Developments in ice navigation, winterisation and tanker and LNG ship technology are paving the way towards the Arctic LNG carrier. The interest in Arctic LNG transport arises from the expansive, as yet largely untapped gas fields in the Western Arctic regions of Russia. LNG ship technology is already beginning to encompass the possibility of future ice navigation, with the first orders for first-year ice-class LNG vessels for Russian service having been placed in yards in Korea and Japan in 2005, mainly to Lloyd’s Register class and for service to the gas export terminal at Prigorodnoye on Sakhalin Island.
The first-year ice-class LNG ships currently being built are based on existing designs with slight modifications. It is expected, requirements for Arctic LNG carriers for operation in multi-year ice, will demand a fresh design approach. The recent developments in large LNG carrier design and propulsion, coupled with the introduction of large ice-class double-acting tankers, point towards the future direction in terms of design and operational requirements. A number of additional factors will have to be considered, including:
- ice interaction scenarios
- ice class selection
- impact of hull-ice interaction on cargo containment system integrity
Ice-class Rules define a minimum standard of safe design for hull structural strength based on theoretical derivations, as well as in-service experience. Where limited Rule-based knowledge or service experience exists, the adoption of a ‘direct design’ approach for the hull and propulsion system using realistic ice interaction and operating scenarios can be used to aid ship design. This approach may be advisable for Arctic LNG carriers where:
- more severe loads are anticipated than those derived from existing Rules, e.g. ice interaction scenarios on azipod structures in astern mode for double-acting propulsion
- ice interaction occurs which is not envisaged by the Rules, e.g. hull bottom areas where ice entrapment could occur in shallow water shelf areas
- specific safety-critical elements are not explicitly addressed by the Rules, e.g. the possibility of hull structure deformation and the maintenance of LNG cargo containment system integrity.

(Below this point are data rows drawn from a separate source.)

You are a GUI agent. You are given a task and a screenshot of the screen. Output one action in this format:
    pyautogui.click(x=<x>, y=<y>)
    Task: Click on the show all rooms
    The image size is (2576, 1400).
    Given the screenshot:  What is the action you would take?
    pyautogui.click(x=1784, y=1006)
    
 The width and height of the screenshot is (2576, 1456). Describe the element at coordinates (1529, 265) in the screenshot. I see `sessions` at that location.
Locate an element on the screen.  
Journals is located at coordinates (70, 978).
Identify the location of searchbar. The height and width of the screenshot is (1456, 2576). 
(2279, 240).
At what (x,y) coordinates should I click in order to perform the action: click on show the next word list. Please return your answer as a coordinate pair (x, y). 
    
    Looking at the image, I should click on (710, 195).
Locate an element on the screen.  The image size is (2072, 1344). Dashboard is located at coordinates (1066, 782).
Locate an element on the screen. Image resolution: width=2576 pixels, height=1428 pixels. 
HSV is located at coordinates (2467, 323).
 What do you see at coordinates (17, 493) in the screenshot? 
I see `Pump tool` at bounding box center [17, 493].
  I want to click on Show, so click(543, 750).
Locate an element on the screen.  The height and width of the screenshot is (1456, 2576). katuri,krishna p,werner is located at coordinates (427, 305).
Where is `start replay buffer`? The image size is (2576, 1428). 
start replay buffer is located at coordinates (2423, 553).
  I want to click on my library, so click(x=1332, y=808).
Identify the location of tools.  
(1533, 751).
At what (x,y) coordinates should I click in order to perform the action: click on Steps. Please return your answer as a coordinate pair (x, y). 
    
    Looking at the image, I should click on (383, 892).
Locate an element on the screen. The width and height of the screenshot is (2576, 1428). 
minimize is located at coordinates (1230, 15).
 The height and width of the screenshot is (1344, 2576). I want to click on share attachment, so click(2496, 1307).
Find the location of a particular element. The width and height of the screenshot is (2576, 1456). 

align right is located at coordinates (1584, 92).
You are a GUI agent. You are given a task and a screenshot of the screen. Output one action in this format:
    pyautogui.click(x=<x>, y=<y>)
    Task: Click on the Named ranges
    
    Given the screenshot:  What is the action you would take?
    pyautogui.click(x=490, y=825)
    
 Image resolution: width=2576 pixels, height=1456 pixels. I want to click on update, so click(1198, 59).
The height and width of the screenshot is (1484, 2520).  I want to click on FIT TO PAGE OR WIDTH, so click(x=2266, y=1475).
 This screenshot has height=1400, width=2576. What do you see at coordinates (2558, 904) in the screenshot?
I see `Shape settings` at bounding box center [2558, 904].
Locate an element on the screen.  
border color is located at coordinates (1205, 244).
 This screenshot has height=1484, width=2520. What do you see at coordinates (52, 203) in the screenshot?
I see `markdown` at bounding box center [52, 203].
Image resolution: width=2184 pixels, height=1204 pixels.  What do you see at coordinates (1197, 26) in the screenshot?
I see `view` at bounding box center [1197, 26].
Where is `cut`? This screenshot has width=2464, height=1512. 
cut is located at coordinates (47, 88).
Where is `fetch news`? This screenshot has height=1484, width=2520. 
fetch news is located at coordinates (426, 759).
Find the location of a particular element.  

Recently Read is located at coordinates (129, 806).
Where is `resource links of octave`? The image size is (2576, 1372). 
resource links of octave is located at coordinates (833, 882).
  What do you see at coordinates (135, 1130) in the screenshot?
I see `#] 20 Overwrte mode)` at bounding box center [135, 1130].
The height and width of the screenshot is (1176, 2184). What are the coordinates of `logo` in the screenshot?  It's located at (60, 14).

The adoption of ship-design and trade-route-specific technical solutions and measures for Arctic operations, often termed ‘winterisation’ measures, will need special attention. Specific items that need to be taken into consideration include:
- steel grades for exposed hull structures to withstand low temperatures
- ice accumulation on deck, stability aspects and de-icing measures
- hull appendages for ice operations, e.g. ice knife, rudder stoppers
- abrasion-resistant and low-friction hull coatings for the immersed areas of the ice belt
- precautions for low-temperature operation of deck machinery and systems
- precautions for low-temperature operation of main machinery and systems such as the design and arrangement of sea chests to prevent ice blockage
- safe working access to working areas on deck and emergency escape routes
- searchlights for ice operation at night, when under escort or when manoeuvring in port.